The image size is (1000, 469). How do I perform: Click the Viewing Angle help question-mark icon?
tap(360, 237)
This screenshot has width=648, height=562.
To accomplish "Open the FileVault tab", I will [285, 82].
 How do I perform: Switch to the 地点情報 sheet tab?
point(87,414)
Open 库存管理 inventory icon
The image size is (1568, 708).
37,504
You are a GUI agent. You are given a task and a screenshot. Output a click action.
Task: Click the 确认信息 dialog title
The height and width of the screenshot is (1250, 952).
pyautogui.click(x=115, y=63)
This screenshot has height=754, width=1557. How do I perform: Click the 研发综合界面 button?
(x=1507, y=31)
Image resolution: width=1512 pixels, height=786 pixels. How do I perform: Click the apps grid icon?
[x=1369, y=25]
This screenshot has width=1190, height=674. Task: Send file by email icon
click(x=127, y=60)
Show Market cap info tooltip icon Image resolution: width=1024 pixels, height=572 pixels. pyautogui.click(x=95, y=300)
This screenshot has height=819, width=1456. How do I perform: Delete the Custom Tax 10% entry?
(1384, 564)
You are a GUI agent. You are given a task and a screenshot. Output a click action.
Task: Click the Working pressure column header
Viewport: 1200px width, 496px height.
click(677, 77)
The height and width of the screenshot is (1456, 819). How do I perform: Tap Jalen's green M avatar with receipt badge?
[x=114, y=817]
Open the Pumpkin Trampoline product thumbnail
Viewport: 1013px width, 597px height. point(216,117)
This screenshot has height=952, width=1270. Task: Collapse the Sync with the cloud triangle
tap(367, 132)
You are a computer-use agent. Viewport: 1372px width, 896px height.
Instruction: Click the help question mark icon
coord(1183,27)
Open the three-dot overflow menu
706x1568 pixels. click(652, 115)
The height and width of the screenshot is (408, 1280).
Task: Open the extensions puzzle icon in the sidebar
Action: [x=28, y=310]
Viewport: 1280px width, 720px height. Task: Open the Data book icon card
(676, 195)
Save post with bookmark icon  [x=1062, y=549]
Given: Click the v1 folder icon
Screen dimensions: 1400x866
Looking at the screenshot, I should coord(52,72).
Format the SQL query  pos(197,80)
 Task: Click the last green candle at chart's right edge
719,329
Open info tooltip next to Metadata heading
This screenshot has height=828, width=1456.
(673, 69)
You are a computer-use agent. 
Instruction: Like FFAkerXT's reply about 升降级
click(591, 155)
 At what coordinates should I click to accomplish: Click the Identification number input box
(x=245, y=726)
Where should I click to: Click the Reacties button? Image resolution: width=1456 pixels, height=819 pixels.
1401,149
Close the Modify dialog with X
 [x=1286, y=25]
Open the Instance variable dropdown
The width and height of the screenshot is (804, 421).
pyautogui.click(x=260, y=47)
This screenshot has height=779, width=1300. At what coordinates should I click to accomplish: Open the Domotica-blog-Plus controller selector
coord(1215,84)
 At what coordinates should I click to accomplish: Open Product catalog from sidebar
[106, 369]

──────────

• Written task
Turn all the items above into one numbered list, leaving out any blank lines.

• The output
1. The image size is (1000, 469). How do I perform: Click the Viewing Angle help question-mark icon?
2. tap(360, 237)
3. This screenshot has width=648, height=562.
4. To accomplish "Open the FileVault tab", I will [285, 82].
5.  How do I perform: Switch to the 地点情報 sheet tab?
6. point(87,414)
7. Open 库存管理 inventory icon
8. The image size is (1568, 708).
9. 37,504
10. You are a GUI agent. You are given a task and a screenshot. Output a click action.
11. Task: Click the 确认信息 dialog title
12. The height and width of the screenshot is (1250, 952).
13. pyautogui.click(x=115, y=63)
14. This screenshot has height=754, width=1557. How do I perform: Click the 研发综合界面 button?
15. (x=1507, y=31)
16. Image resolution: width=1512 pixels, height=786 pixels. How do I perform: Click the apps grid icon?
17. [x=1369, y=25]
18. This screenshot has width=1190, height=674. Task: Send file by email icon
19. click(x=127, y=60)
20. Show Market cap info tooltip icon Image resolution: width=1024 pixels, height=572 pixels. pyautogui.click(x=95, y=300)
21. This screenshot has height=819, width=1456. How do I perform: Delete the Custom Tax 10% entry?
22. (1384, 564)
23. You are a GUI agent. You are given a task and a screenshot. Output a click action.
24. Task: Click the Working pressure column header
25. Viewport: 1200px width, 496px height.
26. click(677, 77)
27. The height and width of the screenshot is (1456, 819). How do I perform: Tap Jalen's green M avatar with receipt badge?
28. [x=114, y=817]
29. Open the Pumpkin Trampoline product thumbnail
30. Viewport: 1013px width, 597px height. point(216,117)
31. This screenshot has height=952, width=1270. Task: Collapse the Sync with the cloud triangle
32. tap(367, 132)
33. You are a computer-use agent. Viewport: 1372px width, 896px height.
34. Instruction: Click the help question mark icon
35. coord(1183,27)
36. Open the three-dot overflow menu
37. 706x1568 pixels. click(652, 115)
38. The height and width of the screenshot is (408, 1280).
39. Task: Open the extensions puzzle icon in the sidebar
40. Action: [x=28, y=310]
41. Viewport: 1280px width, 720px height. Task: Open the Data book icon card
42. (676, 195)
43. Save post with bookmark icon  [x=1062, y=549]
44. Given: Click the v1 folder icon
45. Screen dimensions: 1400x866
46. Looking at the screenshot, I should coord(52,72).
47. Format the SQL query  pos(197,80)
48.  Task: Click the last green candle at chart's right edge
49. 719,329
50. Open info tooltip next to Metadata heading
51. This screenshot has height=828, width=1456.
52. (673, 69)
53. You are a computer-use agent. 
54. Instruction: Like FFAkerXT's reply about 升降级
55. click(591, 155)
56.  At what coordinates should I click to accomplish: Click the Identification number input box
57. (x=245, y=726)
58. Where should I click to: Click the Reacties button? Image resolution: width=1456 pixels, height=819 pixels.
59. 1401,149
60. Close the Modify dialog with X
61.  [x=1286, y=25]
62. Open the Instance variable dropdown
63. The width and height of the screenshot is (804, 421).
64. pyautogui.click(x=260, y=47)
65. This screenshot has height=779, width=1300. At what coordinates should I click to accomplish: Open the Domotica-blog-Plus controller selector
66. coord(1215,84)
67.  At what coordinates should I click to accomplish: Open Product catalog from sidebar
68. [106, 369]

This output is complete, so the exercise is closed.